April 12, 2002
MarkBernstein.org
 

ELO obsolesence

There was much talk at the Electronic Literature Organization's "State of the Arts" conference about obsolescence. This word, I think, was used indiscriminately to represent two different anxieties.

First, people worry that electronic art they create (or teach, or enjoy) will be lost as systems change. This fear is, I think, exaggerated and misplaced. If readers and scholars care about a work, it will survive because it will be ported, translated, and preserved. afternoon, a story is already the oldest consumer software on the market; keeping it (and the rest of the Storyspace canon) fresh and current has demonstrably not exceeded the (very modest) resources that Eastgate commands.

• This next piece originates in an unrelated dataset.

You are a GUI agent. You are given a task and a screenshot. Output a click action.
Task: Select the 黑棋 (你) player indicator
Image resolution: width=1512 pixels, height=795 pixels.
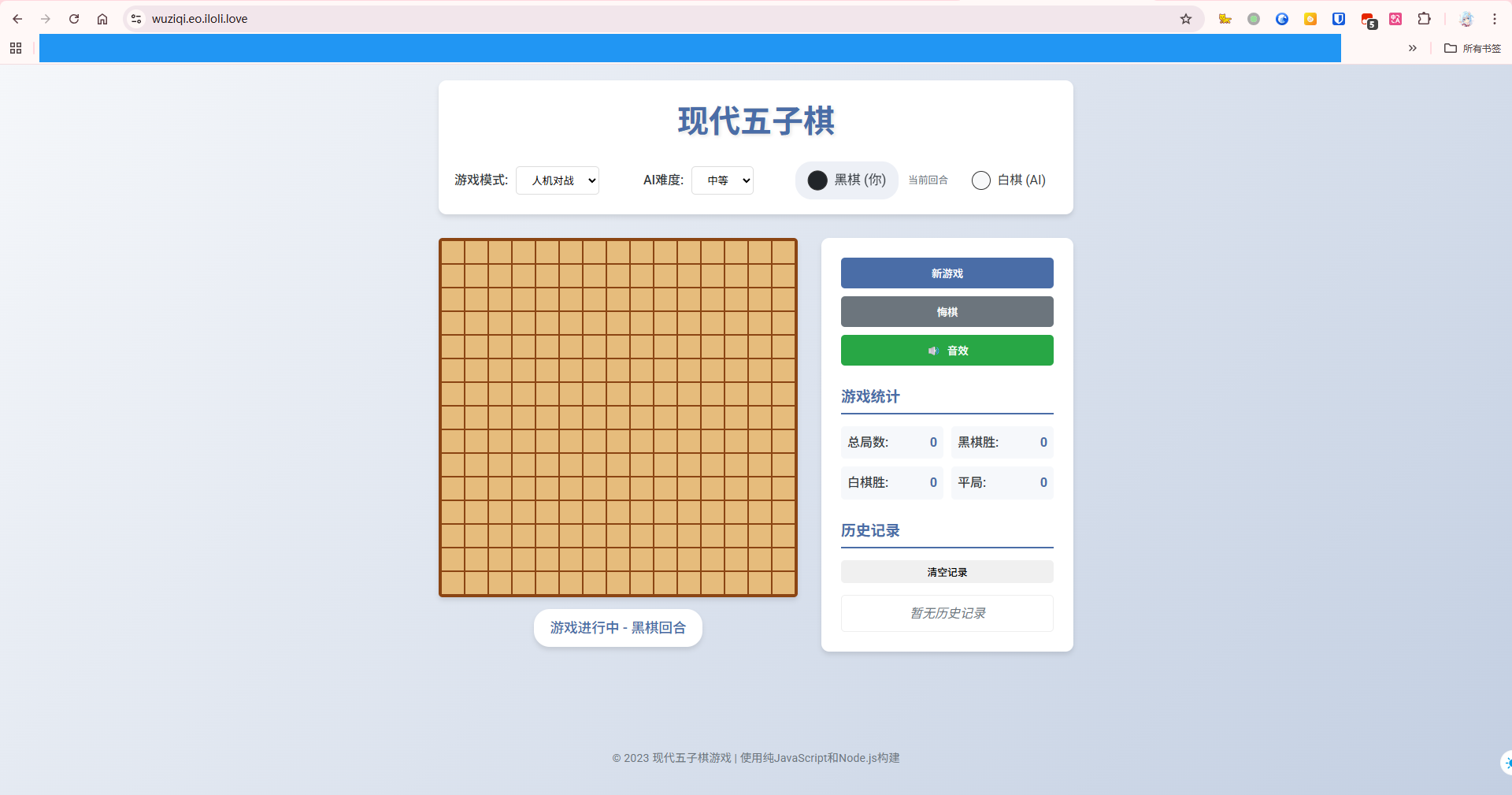click(x=847, y=180)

If a work has no readers, it may easily be lost forever, whether it is written in granite or bits. Yes, a few paper works went ignored for generations and, like Beowulf, were miraculously salvaged. We don't know -- we cannot know -- what wasn't salvaged. It seems unlikely that posterity will have time to sort through the detritus of our literature, electronic or otherwise, to hunt for ignored gems. Unless we tell them what's good, they'll never find it in the junk.

The other obsolescence on people's minds is the knowledge that the passage of time will tarnish the bright, shiny newness of their work. Like schoolchildren, some media professors scoff at the idea that old art can speak to us. Yes, the surface of old art will tarnish -- it will acquire dings and dents and a patina of unintended meanings deposited by the years and by our remembered experiences. So what?

The unforgettable film you saw, that unforgettable night with your first lover: that movie is not the same today. It cannot be, because you cannot be. But if it is a good movie, even this does not matter.

Why are we so worried about obsolescence? Why aren't we enjoying the moment, the first flush of all the wonderful new hypertext all around us? Are we so old and tired that we cannot rouse ourselves to engage new art for fear that someday, perhaps. the affair will end?